* **Text**
Segment Open

Trying a gratitude journal – the report 2 weeks in
Like many, COVID-19 news and the stress of 2020 have been getting me down.
Two weeks ago
Given the season is one of thanksgiving, two weeks ago I tried something completely new to me. I never expected to be someone to start journaling – I just don’t have the time or honestly usually the interest, although I tried some when the kids were little, for the sake of recording their milestones. And I usually feel like I’m pretty good at being realistic about how good my life is. So two Sundays ago when I was feeling overwhelmed by the gloomy COVID-19 news I was reading, I was surprised to find in response to feeling overwhelmed, that the idea of a bullet gratitude journal popped into my brain, and the ideal appealed.
But I don’t keep journals around the house. And I really like the paper goods at Current; I’ve loved fancy paper goods since my elementary school days when Lisa Frank rainbow items were so popular (and I almost never got any; if I got any, I kept them pristine to admire instead of using them). So surely I must need to get a nice journal to write in. Cut to me digging through all of the hard bound blank books at Current. $20 and I have to wait for shipping? No, shipping can take too long. What if I look at Target, or Michael’s, where I could get curb side pick up, right here in town? I think I went through 60+ tabs of products, between the three stores. Looked through those, couldn’t find anything I liked, and didn’t feel like fighting the crazy parking lots.
I finally decided on digging out a not hard cover, little (3.5×5.5″) note pad I already had in the basement, and to just get started. If I can stick it out, use this consistently, and enjoy it, then when I fill it up, my maybe next book could be more along the lines of what I’m drooling over. And yes, I was actually planning to write in it instead of admiring it without sullying it.

Segment Closed

* **To do**
1. Answer these questions using the gratitude journal post above:
(a) What were the measurements of the note pad the writer dug out of the basement?
(b) Why did the writer try journaling when the kids were little?
(c) What was the writer reading two Sundays ago when feeling overwhelmed?
2. Please list every store the writer of the gratitude journal post looked through for a journal.
3. Pick up the gratitude journal post after its final sentence and keep writing in the same voice.

* **Material provided**

Segment Open

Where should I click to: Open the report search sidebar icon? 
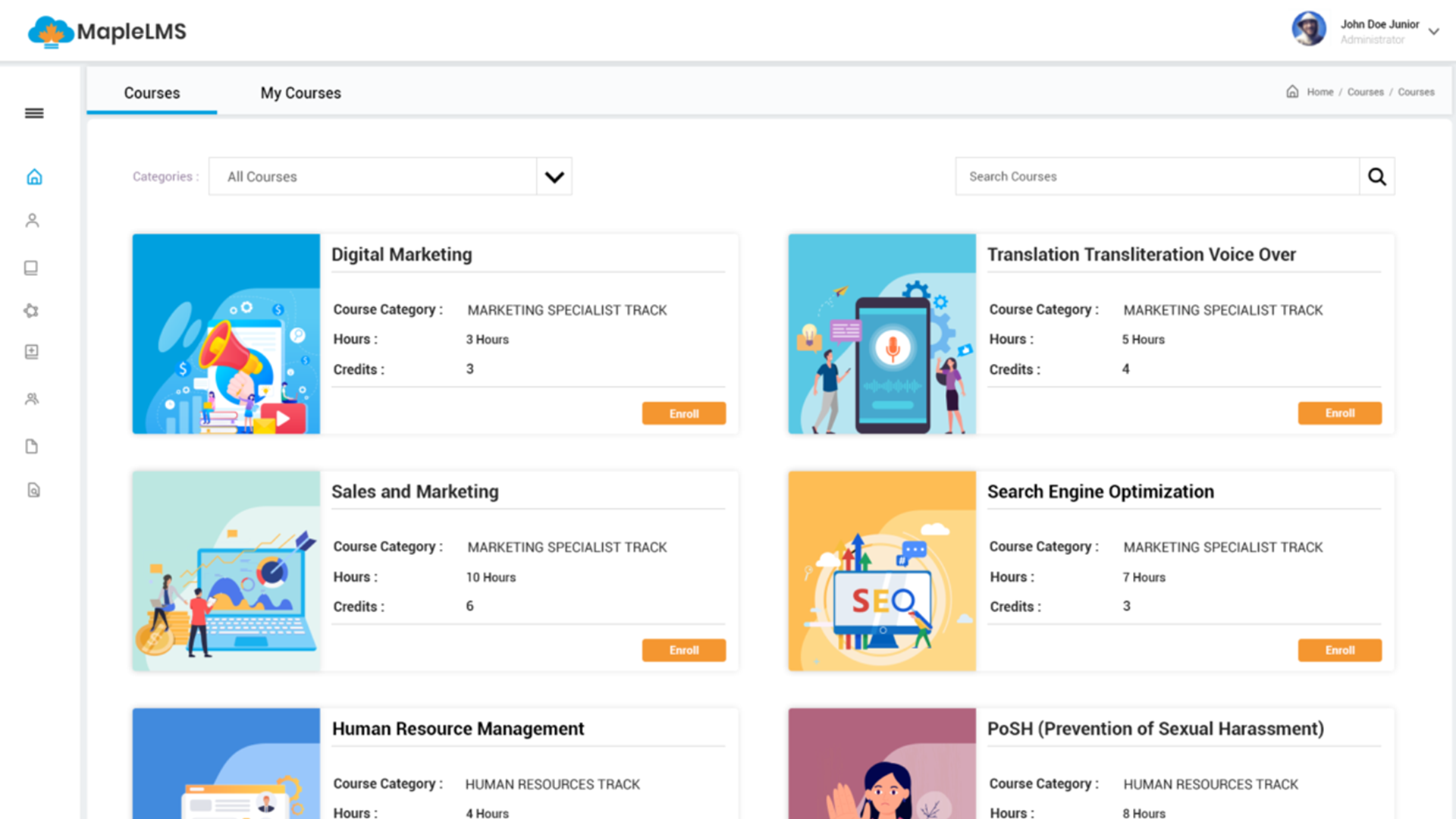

Segment Closed

* **Exercise responses**
1.
(a) 3.5×5.5″
(b) To record the kids' milestones.
(c) Gloomy COVID-19 news.

2. Current, Target, Michael's

3.
Parenting side point:
That’s something I have been trying to encourage my kids to do as they get neat things, that they can use them instead of putting them on a shelf to admire (to the point where I’ve taken to telling them, if they use it up, then I will certainly buy them more; no they’re still not using them up, but we’re making progress). Same concept with a chess book that kids turned into a write-in workbook before we caught them at it – compared to the price of all of the workbooks they could have to add up to a book that big, I said fine, we’ll buy a second copy of that chess book for the second kiddo, go for it first kiddo, use it up.
So that was two weeks ago. How have I done at using it, and what have I thought?
Report from today, after two weeks of use
I started by filling in what I could remember of the prior week, so I’ve actually got 3 weeks of gratitude bullet points worth written down. I may already be 1/4 of the way through this little book. I haven’t had time to write daily, in fact I caught up on the entire past week this afternoon. I may need to place it somewhere else. Other people put it by their beds, but by the time I’m finally crawling into bed I’ll be asleep in minutes, and the light isn’t convenient to my side of the bed. Mine is instead by the computer, which theoretically would be a good location. Gonna have to think about other options.
I didn’t write daily, but when I did write, I wrote in stuff for every day. Sometimes I had to go look for clues about the day, from the family calendar or from my email, but I did get something down to be grateful for, for every single day.
And I typically had 1.5-3 full pages of bulleted notes for every day. I suppose I shouldn’t be surprised, thoroughness and documentation are two of my strong points. But it was surprising that even when I was trying to keep things brief, in bulleted format, that I was able to get that much down. (Maybe if I keep up this experiment, I don’t want to go to a bigger journal, 1-2 sides on this little page might not turn into much in an 8x5x11″ journal)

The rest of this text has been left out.